Salih (a.s) ın kavminin kıssası kısaca bu şekildedir , bu kıssa bize geçmişlerin masalları olarak anlatılmadığına göre , bu kıssadan bir hisse çıkarmak ve onu yaşadığımız hayat ile nasıl bir bağlantısını kurabiliriz şeklinde bir soruya şu cevabı vermek mümkündür.
Ayetlerden anlaşıldığına göre , Ayet olarak gönderilen Devenin "Allahın Arzı" olarak belirtilen yerlerde yemesine içmesine kimsenin karışmaması ve rahatlıkla otlamasına izin verilmesi istenmektedir. "Allahın Arzı" olarak özellikle vurgulanan topraklarda EMANETÇİ olduklarını unutan Semud kavmi'nin müşrik ileri gelenleri , üzerinde bulundukları topraklarda tasarruf hakkını sahiplik olgusu içinde yani ASALETEN yerine getirmeye kalkarak sadece kendilerinin hayat hakkı olduğunu iddia etmişler ve "Allahın Devesi"ni kesmişler ve helak edilmişlerdir.
Şimdi bu kıssa bize neden anlatılmıştır ?.
Klasik tefsir anlayışında olduğu gibi sadece masal tadında köy kahvelerinde okunması veya modernist tefsir anlayışında olduğu gibi mecazi anlatımlar olup böyle bir helakın vaki olmadığı yani bir nevi ütopik bir masal olsun diye mi anlatılmıştır ?.
İki yaklaşıma verilecek cevap , Hayır olacaktır.
"Allahın Arzı" ve "Allahın Devesi", bu iki terim kıssanın evrensel bir mesajı olduğuna dair iki önemli terimdir.
Bu iki terim, yaşadığımız Dünya'nın üzerinde olan ve İnsanın emrine müsahhar kılınan , Dağ , Orman , Nehir , Hayvanlar v.s gib unsurların asıl sahibinin kim olduğuna vurgu yapmaktadır.
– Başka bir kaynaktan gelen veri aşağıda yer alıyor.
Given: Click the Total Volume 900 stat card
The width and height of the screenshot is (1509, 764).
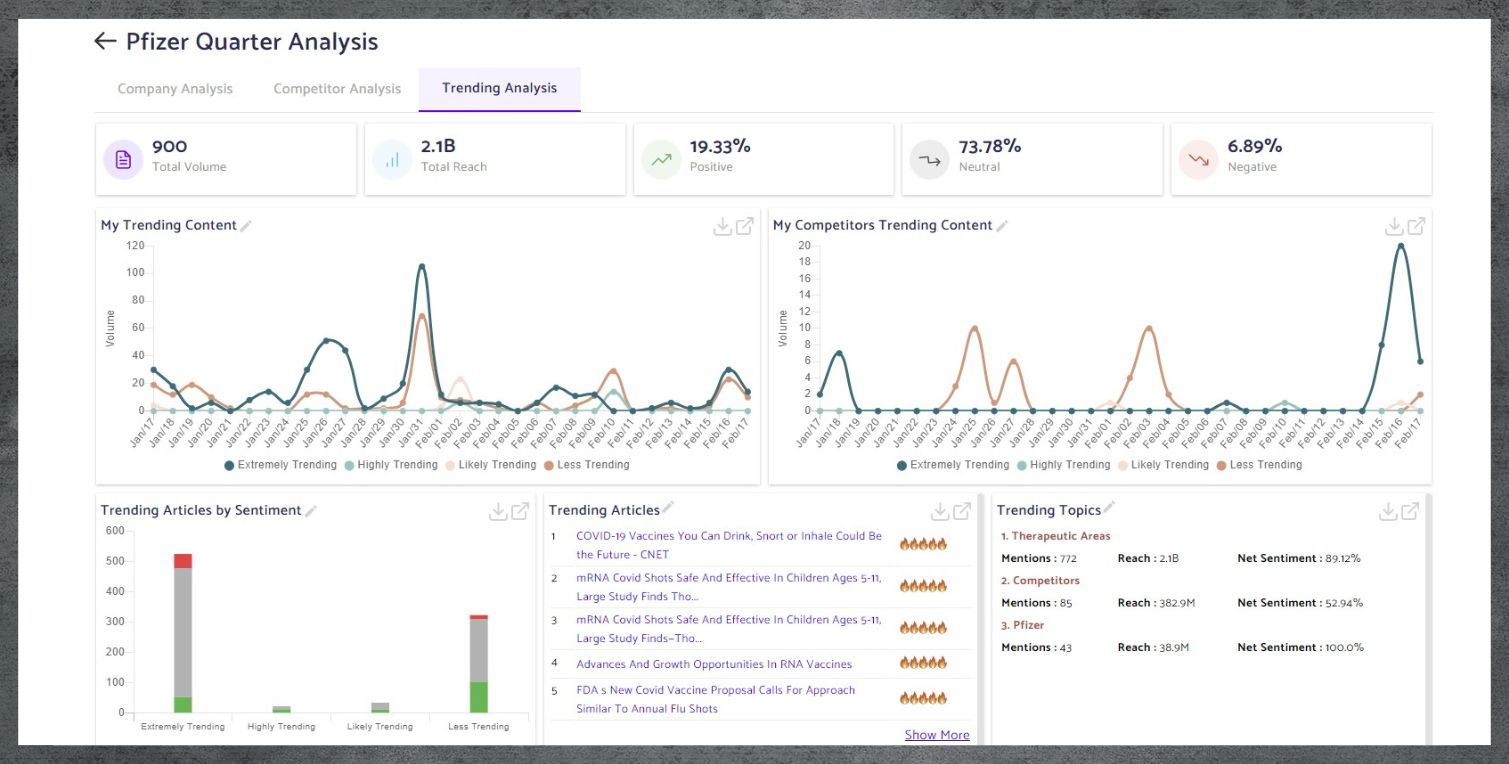Looking at the screenshot, I should point(226,160).
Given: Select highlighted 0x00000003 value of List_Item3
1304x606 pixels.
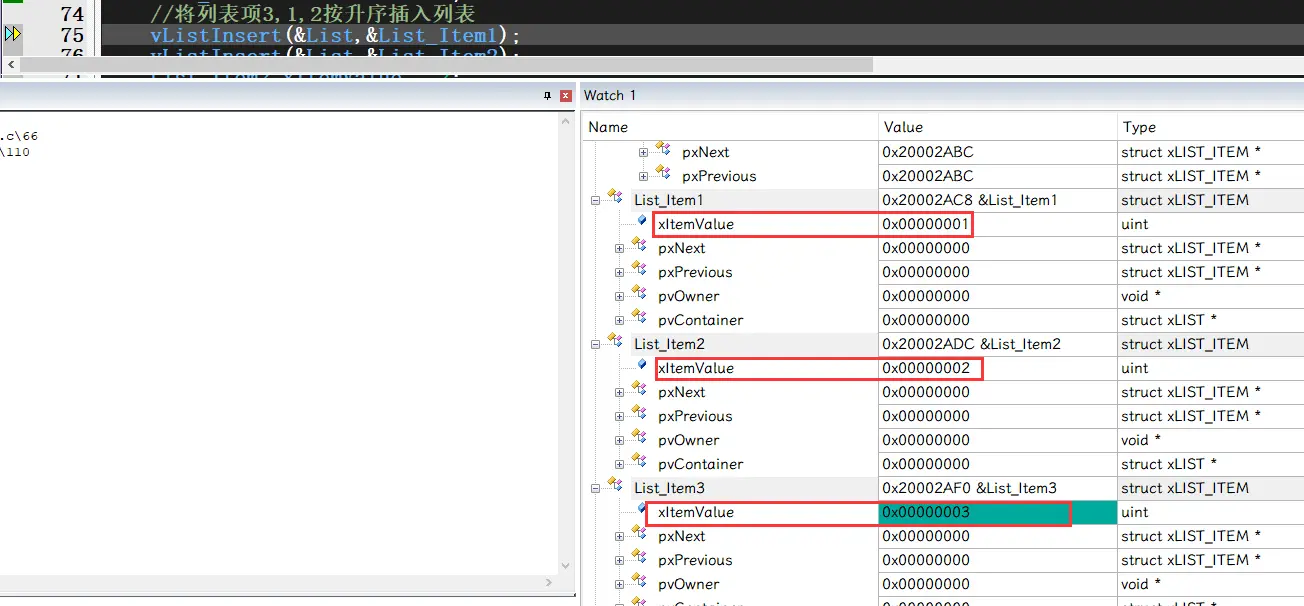Looking at the screenshot, I should (926, 512).
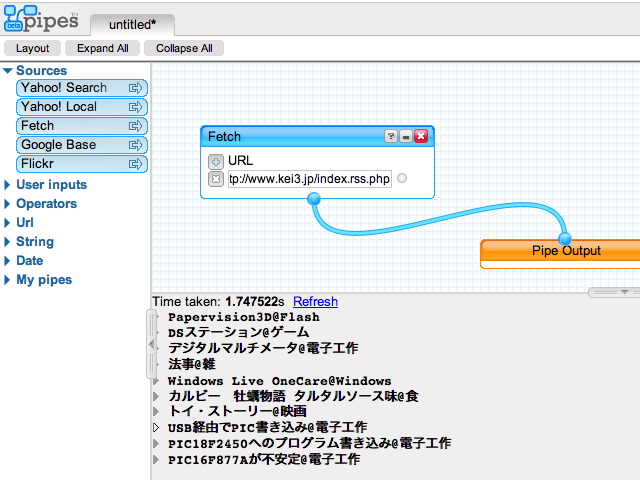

Ahzab s. 72. Ayetinde vurgulandığı üzere , "Emanetçi" vasfına sahip olarak yaratılan İnsan , yaşamı boyunca kullandığı her ne varsa onun üzerinde asla onun asıl sahibiymiş gibi bir tasarrufta bulunmaya hakkı yoktur.
Allah (c.c) nin , bir çok Ayette bizim emrimize amade kıldığı şeyleri yine onun gösterdiği kullanma klavuzu dahilinde kullanmak zorunda olduğunu unutan İnsanlar , kendi hevaları doğrultusunda edindikleri kullanma klavuzları doğrultusunda , kendilerine emanet edilen bu şeyleri kendi malları zannederek , istedikleri gibi kullanmışlar ve neticede büyük bir fesada sebebiyet vermişlerdir.
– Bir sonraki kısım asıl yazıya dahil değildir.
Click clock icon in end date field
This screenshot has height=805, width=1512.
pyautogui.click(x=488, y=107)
Bu gün üzerinde yaşadığımız Arz üzerinde her ne varsa bunları bizden sonraki kuşaklarda kullanacak ve onlardan yararlanacaktır. Ancak Arz üzerinde kan dökücü ve fesad çıkarıcı bir varlık olan İnsan , bunları unutarak sadece kendisini ve bu günü düşünerek Arz üzerindeki dengeyi bozmaktadır.
[030.041] İnsanların bizzat kendi işledikleri yüzünden karada ve denizde düzen bozuldu, ki Allah yaptıklarının bir kısmını onlara tattırsın; belki de (tuttukları kötü yoldan) dönerler.
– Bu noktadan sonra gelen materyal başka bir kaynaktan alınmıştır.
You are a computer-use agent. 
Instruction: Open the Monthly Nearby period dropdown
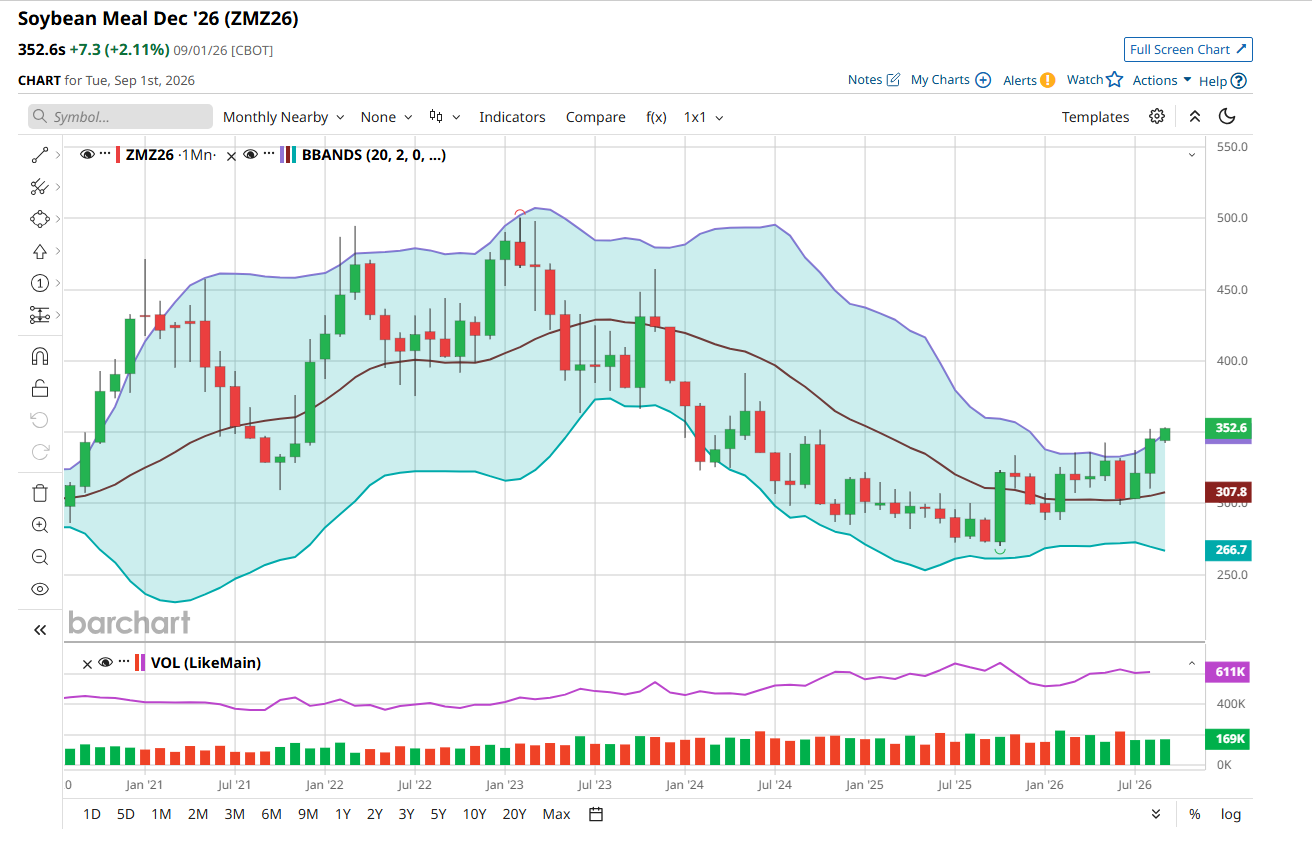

Rum s. 41. Ayetine baktığımız zaman , Sünnetullah dediğimiz değişmez yasalardan bir tanesi karşımıza çıkmaktadır. Deniz'de ve Kara'da fesadın yani bozulmanın meydana gelmiş olmasının müsebbibi olarak İnsan gösterilmektedir , Ayetin devamında insanların yaptıklarının karşılığı olarak bu fesadın kendilerine geri döndürülerek belki bu yolu terketmelerinin beklendiği beyan edilmektedir.
Burada bir hatırlatma yapmanın yerinde olacağını düşünmekteyiz; Kur'anda zikri geçen kavimlerin helak edilme süreci, düşündüğümüz gibi kısa bir süreç içinde olmamıştır. Elçilerin kıssalarını okuduğumuz zaman sanki böyle bir anlatım varmış zannı hakim olabilir , ancak helak edilen kavimlerin helak edildiği zaman adı geçen Elçi o kavme gönderilmiş tek Elçi değildir , adı geçen kavimlere o Elçilerden önce bir çok Elçiler gelip geçmiştir. Nuh (a.s) kıssasını hatırlayacak olursak onun 950 sene tebliğde bulunmuş olması sonucunda kavminin helak edilmiş olması sürecin ne kadar uzun olduğu konusunda fikir verebilir.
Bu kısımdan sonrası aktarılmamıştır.